Minggu, 02 Juni 2013

Menguak 1 Juni yang Keramat

Ada apa dengan tanggal 1 Juni, tanggal awal bulan saatnya gajian? Tentunya ada yang jauh lebih penting dari kepentingan individu. Seharusnya tanggal ini teramat penting sebagai manusia yang lahir dan bernapas di Indonesia. Inilah hari lahir dasar negara, pemersatu Sabang hingga Marauke, Hari Lahir Pancasila.

Memang, 1 Juni sempat jadi perdebatan karena penetapannya terjadi saat rezim Sohearto. Setelah reformasi 1998, muncul banyak gugatan tentang hari lahir Pancasila yang sebenarnya. Setidaknya ada tiga tanggal yang berkaitan dengan hari lahir Pancasila, yaitu tanggal 1 Juni 1945, tanggal 22 Juni 1945 dan tanggal 18 Agustus 1945.

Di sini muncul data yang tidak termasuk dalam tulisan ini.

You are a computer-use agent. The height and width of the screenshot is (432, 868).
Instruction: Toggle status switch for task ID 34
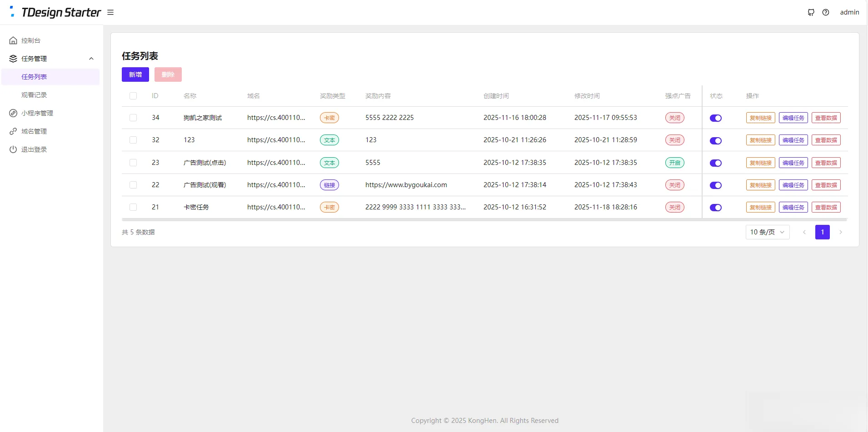pos(716,118)
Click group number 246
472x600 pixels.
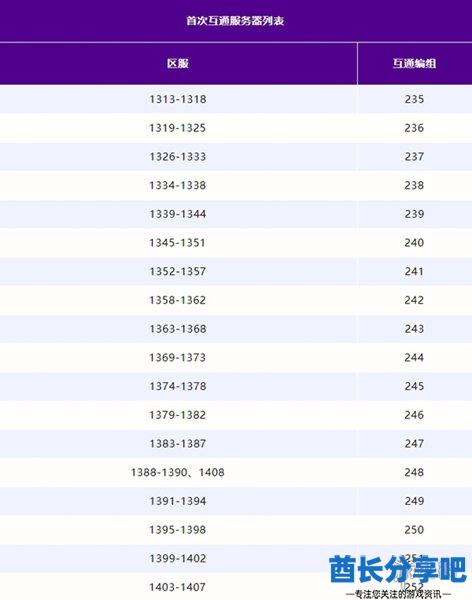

Mengapa dipilih tanggal 1 Juni?  Tanggal 1 Juni 1945 adalah tanggal ketika kata "Pancasila" pertama kali diucapkan oleh Ir. Soekarno (saat itu belum diangkat menjadi Presiden RI) pada saat sidang BPUPKI (Badan Penyelidik Usaha-usaha Persiapan Kemerdekaan Indonesia).

Lalu mengapa diperdebatkan dengan tanggal 18 Agustus 1945? Rumusan yang kemudian dijumpai dalam rumusan final Pancasila yang dikenal oleh warga negara Indonesia juga muncul dalam Mukadimah atau Pembukaan UUD 1945 yang disahkan pada tanggal 18 Agustus 1945 sebagai konsititusi negara RI. Namun di dalam Mukadimah ini tidak terdapat kata "Pancasila".

Sementara Tanggal 22 Juni 1945 adalah saat Piagam Jakarta diumumkan. Kita tidak akan membahas lebih jauh tanggal 18 Agustus dan 22 Juni, namun dari paparan di atas dapat disimpulkan bahwa  kata "Pancasila" itu LAHIR pada tanggal 1 Juni 1945.

Apa sih yang diucapkan Bung Karno pada tanggal 1 Juni 1945? Inilah kutipan pidatonya:

"Dasar negara, yakni dasar untuk di atasnya didirikan Indonesia Merdeka, haruslah kokoh kuat sehingga tak mudah digoyahkan. Bahwa dasar negara itu hendaknya jiwa, pikiran-pikiran yang sedalam-dalamnya, hasrat yang sedalam-dalamnya untuk di atasnya didirikan gedung Indonesia Merdeka yang kekal dan abadi. Dasar negara Indonesia hendaknya mencerminkan kepribadian Indonesia dengan sifat-sifat yang mutlak keindonesiaannya dan sekalian itu dapat pula mempersatukan seluruh bangsa Indonesia yang terdiri atas berbagai suku, aliran, dan golongan penduduk. "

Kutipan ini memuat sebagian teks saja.